[A]s George Melloan reminds us in "The Great Money Binge: Spending Our Way to Socialism," just as bad ideas never quite go out of fashion, neither do good ones. Readers looking for an antidote to this season's political gloom will find more than the full dose in this splendid book.
Mr. Melloan was, of course, the writer of this column for many years, one of the labors in a career at the Journal that spanned 54 years as a reporter, editor and commentator. Among the benefits of a long career is a long memory and an imperviousness to intellectual fads. In Kipling's terms, he is one of the Gods of the Copybook Headings—the unfashionable keepers of hard truths about which we must occasionally be reminded.In Kipling's day, a copybook was a book which students used to practice penmanship. The book comprised a series of blank, usually lined pages each of which was headed by a maxim or proverb that the student was expected to copy. The maxims and proverbs preached common sense and reality.
The current unreal behavior of the politicians in Washington has sparked a number of commentaries referring to and quoting the poem.

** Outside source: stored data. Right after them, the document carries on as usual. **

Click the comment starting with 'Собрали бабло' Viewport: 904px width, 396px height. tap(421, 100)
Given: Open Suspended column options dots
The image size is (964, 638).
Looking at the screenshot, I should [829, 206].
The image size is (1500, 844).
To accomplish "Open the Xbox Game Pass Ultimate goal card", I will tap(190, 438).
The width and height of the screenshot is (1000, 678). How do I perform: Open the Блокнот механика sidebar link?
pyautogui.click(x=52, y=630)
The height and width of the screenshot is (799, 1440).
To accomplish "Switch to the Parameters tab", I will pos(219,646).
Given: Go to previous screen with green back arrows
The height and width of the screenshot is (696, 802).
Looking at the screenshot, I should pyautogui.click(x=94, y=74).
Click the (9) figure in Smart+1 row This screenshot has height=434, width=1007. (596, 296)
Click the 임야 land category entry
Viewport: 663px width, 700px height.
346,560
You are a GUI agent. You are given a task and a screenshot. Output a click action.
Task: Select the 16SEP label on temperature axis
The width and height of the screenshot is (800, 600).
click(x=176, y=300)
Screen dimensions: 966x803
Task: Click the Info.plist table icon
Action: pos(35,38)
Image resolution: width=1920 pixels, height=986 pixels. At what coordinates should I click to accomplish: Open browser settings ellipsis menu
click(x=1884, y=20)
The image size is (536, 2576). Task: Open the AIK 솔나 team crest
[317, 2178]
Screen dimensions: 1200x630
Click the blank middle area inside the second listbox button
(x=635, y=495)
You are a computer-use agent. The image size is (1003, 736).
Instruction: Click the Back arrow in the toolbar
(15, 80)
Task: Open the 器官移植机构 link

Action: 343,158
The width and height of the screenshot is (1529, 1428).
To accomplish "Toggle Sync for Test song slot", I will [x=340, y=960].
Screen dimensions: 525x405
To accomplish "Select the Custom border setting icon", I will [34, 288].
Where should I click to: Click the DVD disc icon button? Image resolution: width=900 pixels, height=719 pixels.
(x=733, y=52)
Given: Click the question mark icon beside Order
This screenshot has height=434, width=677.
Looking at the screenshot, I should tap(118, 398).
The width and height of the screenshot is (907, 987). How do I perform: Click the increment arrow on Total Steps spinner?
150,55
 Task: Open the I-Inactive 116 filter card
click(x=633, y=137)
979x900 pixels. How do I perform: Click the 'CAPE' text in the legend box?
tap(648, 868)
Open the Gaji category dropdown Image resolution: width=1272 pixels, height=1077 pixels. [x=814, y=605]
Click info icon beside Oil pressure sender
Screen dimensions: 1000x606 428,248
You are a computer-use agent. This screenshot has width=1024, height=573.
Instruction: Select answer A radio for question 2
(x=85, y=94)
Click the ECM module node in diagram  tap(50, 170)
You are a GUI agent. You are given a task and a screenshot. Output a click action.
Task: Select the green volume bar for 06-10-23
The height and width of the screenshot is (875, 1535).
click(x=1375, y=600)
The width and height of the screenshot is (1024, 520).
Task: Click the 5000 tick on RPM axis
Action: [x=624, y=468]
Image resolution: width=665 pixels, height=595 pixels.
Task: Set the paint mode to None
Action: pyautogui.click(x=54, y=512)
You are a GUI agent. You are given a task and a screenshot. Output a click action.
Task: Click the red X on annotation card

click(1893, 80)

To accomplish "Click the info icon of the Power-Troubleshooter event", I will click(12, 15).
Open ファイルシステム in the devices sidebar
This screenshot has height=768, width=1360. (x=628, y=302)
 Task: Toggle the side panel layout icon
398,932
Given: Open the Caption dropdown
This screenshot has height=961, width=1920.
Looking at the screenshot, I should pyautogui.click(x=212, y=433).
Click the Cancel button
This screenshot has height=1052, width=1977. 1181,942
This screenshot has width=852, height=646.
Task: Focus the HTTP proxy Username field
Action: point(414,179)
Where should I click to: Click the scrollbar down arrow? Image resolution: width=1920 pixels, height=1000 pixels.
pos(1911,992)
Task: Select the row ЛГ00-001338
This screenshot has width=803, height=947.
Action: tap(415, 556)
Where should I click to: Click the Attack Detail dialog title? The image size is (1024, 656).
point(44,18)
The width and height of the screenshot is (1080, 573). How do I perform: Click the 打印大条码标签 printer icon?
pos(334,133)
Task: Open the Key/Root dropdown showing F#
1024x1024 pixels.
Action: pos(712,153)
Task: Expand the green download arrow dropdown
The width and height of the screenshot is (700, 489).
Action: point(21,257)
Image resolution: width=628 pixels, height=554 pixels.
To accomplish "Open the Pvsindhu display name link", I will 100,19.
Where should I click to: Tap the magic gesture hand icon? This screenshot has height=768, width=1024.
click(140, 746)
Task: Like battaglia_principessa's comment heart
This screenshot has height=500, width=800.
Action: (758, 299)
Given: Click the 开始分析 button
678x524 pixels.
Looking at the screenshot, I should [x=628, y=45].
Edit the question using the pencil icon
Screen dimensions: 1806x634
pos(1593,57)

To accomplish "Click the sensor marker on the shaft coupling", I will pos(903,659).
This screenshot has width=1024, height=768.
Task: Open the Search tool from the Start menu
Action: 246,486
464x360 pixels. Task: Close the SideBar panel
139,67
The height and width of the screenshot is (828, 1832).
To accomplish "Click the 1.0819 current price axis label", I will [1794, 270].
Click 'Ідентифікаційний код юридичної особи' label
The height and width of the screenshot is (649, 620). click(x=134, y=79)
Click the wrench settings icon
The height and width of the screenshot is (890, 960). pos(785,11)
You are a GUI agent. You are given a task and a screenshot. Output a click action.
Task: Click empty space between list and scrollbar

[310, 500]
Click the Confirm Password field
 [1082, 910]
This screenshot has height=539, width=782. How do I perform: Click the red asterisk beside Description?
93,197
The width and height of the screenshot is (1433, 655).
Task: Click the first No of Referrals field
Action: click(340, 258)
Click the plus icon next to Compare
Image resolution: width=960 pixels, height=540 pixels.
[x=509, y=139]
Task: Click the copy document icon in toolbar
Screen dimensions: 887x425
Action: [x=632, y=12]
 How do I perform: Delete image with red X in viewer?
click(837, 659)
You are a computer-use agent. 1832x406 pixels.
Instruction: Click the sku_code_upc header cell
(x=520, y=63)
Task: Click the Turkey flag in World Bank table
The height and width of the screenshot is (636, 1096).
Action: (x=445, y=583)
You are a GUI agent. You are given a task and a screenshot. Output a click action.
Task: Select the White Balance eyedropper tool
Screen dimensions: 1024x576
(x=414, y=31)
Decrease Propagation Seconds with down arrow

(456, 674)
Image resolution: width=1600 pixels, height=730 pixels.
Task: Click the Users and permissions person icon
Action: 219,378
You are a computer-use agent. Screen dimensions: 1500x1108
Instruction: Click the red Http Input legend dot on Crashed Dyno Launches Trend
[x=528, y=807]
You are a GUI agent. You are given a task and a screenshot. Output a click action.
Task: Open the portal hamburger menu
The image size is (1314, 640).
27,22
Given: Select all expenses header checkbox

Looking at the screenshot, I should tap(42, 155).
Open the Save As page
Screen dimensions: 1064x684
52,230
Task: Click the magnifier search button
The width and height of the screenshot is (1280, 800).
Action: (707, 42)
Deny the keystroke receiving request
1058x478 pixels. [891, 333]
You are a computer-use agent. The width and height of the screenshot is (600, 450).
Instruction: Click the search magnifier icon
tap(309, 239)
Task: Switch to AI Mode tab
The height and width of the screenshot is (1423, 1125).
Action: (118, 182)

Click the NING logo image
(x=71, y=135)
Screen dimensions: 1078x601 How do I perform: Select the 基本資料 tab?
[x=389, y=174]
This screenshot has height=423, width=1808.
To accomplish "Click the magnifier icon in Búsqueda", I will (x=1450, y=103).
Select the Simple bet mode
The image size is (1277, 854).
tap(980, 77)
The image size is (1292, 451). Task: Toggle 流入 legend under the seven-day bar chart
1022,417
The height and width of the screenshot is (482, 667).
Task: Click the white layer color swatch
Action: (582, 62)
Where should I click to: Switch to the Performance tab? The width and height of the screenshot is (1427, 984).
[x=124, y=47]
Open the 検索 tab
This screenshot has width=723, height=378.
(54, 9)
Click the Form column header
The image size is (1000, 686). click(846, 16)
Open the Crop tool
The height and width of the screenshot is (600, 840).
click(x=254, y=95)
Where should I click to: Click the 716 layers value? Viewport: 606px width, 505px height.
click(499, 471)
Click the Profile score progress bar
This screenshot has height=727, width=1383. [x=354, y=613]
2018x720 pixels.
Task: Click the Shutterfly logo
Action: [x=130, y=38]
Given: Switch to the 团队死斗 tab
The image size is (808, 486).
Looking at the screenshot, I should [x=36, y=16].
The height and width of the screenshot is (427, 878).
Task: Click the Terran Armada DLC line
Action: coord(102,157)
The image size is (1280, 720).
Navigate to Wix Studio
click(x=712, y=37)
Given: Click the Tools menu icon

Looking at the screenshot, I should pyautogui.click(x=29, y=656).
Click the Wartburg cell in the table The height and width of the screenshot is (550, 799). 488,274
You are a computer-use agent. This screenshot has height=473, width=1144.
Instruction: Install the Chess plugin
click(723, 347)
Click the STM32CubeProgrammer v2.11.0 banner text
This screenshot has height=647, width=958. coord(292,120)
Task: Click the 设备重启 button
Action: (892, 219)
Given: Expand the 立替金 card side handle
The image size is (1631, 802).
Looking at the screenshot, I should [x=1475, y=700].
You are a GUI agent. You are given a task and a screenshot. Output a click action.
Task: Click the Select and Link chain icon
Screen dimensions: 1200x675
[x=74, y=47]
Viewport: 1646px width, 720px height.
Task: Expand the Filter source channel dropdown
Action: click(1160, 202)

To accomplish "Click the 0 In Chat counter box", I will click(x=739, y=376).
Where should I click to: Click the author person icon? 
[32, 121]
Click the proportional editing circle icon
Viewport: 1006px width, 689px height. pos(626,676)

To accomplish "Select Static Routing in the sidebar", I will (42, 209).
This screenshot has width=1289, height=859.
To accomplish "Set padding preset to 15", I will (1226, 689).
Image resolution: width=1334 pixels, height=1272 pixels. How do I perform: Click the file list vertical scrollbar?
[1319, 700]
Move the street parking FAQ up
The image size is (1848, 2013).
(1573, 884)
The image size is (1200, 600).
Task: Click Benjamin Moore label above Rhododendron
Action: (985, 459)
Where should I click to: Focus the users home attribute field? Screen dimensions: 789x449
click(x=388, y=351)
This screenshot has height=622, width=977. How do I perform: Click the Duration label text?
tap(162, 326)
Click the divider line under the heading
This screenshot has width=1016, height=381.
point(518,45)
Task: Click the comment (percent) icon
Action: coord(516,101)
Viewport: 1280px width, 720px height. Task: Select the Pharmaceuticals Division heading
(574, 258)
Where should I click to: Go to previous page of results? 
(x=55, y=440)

This from Lisa Shifferin, writing for the National Review Online:
Alas, I seem to have dour temperament of a liberal to go with conservative convictions. So from me you get Rudyard Kipling, explaining here why, even if we lose today, even if our worst fears of impending socialism and apocalyptic doom descend upon the land of the free, the eternal realities of life will bring us back to basics.And from NRO's John Derbyshire, "Reality doesn't go away just because you stop believing in it."
Please enjoy the poem, linked here, and take comfort in the inevitable truth that if you ignore reality, the truth will come back to bite you.